HTTP headers — works on every SDK that lets you attach custom headers:

curl https://api.modelux.ai/openai/v1/chat/completions \
  -H "Authorization: Bearer mlx_sk_..." \
  -H "X-Modelux-Conversation-Id: chat-42" \
  -H "X-Modelux-Trace-Id: turn-17" \
  -H "Content-Type: application/json" \
  -d '{"model":"gpt-4o-mini","messages":[{"role":"user","content":"Hi"}]}'

Body metadata — for SDKs that don’t expose custom headers (some chat libraries), modelux reads metadata.trace_id and metadata.conversation_id from the OpenAI-compatible request body as a fallback:

{
  "model": "gpt-4o-mini",
  "messages": [{"role": "user", "content": "Hi"}],
  "metadata": {
    "conversation_id": "chat-42",
    "trace_id": "turn-17"
  }
}

The same fallback works on the Anthropic surface — set metadata.trace_id / metadata.conversation_id alongside the existing metadata.user_id. modelux parses the metadata and strips it before forwarding to the upstream provider, so OpenAI/Anthropic won’t see unknown fields.
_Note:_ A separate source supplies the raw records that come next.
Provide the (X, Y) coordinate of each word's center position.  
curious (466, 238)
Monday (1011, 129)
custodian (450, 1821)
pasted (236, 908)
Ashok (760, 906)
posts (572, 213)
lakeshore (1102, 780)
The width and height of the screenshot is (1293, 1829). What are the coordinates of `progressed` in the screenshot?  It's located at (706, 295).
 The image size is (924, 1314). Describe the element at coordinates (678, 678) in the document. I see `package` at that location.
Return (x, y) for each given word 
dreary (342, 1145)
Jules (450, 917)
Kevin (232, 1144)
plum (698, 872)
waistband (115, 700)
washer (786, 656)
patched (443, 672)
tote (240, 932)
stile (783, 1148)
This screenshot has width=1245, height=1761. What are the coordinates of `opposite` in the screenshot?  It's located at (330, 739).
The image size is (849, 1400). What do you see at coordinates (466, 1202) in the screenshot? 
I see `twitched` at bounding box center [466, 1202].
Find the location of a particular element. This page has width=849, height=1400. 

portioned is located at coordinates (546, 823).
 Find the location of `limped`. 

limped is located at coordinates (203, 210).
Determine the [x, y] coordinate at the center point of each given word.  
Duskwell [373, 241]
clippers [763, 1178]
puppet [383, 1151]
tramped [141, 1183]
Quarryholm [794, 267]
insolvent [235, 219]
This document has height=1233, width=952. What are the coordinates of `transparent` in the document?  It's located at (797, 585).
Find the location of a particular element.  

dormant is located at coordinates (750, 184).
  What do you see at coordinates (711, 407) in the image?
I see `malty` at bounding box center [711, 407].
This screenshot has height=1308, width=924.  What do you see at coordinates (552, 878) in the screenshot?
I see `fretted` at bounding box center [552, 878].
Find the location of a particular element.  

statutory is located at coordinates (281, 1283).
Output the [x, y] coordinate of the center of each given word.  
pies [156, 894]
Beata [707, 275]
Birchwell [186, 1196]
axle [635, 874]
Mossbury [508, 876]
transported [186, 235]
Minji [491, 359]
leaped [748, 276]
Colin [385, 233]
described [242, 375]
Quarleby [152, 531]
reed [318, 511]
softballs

Headers win when both are set.

Where you see it in the dashboard

  • Overview — “Top conversations by cost” card ranks long-lived threads by spend in the selected window. Hidden when no requests in the window carry a conversation_id.
  • Analytics — “Trace fan-out” histogram shows the distribution of requests per trace (1, 2-3, 4-6, 7-10, 11-20, 21+). The right tail is where runaway tool loops and buggy agents show up. A “Worst trace →” link jumps to the single trace with the highest fanout.
  • Logs — filter by traceId or conversationId in the filter bar. When a conversationId is set, a summary card appears above the logs table with the full per-trace timeline of that conversation. Stats bar above the table shows N conversations · M traces · K requests · $X for the current filter.
  • Log detailTrace ID and Conversation ID render as clickable links that drill into the filtered view.

Management API + MCP

GET /manage/v1/logs?conversationId=<id>&traceId=<id>
GET /manage/v1/conversations/[id]     # timeline + aggregates

MCP tools: list_logs takes the same filter params, and get_conversation returns the timeline programmatically.

What to use them for

QuestionFilter or view
”Which chat threads are costing the most?”Overview → Top conversations
”Are any of my agent runs fanning out too much?”Analytics → Trace fan-out
”Show me every call in conversation X”/logs?conversationId=X
”Show me every call in this one agent run”/logs?traceId=X
”What’s the cost of this conversation?”Conversation summary card on /logs?conversationId=X

What about end_user_id?

End user is an orthogonal dimension — one user can span many conversations, and one conversation can involve multiple users (e.g. support handoff). Set it via X-Modelux-User-Id or the OpenAI-compatible user field on the request body. It answers “who” rather than “which thread.” All three (end_user_id, conversation_id, trace_id) can be set independently.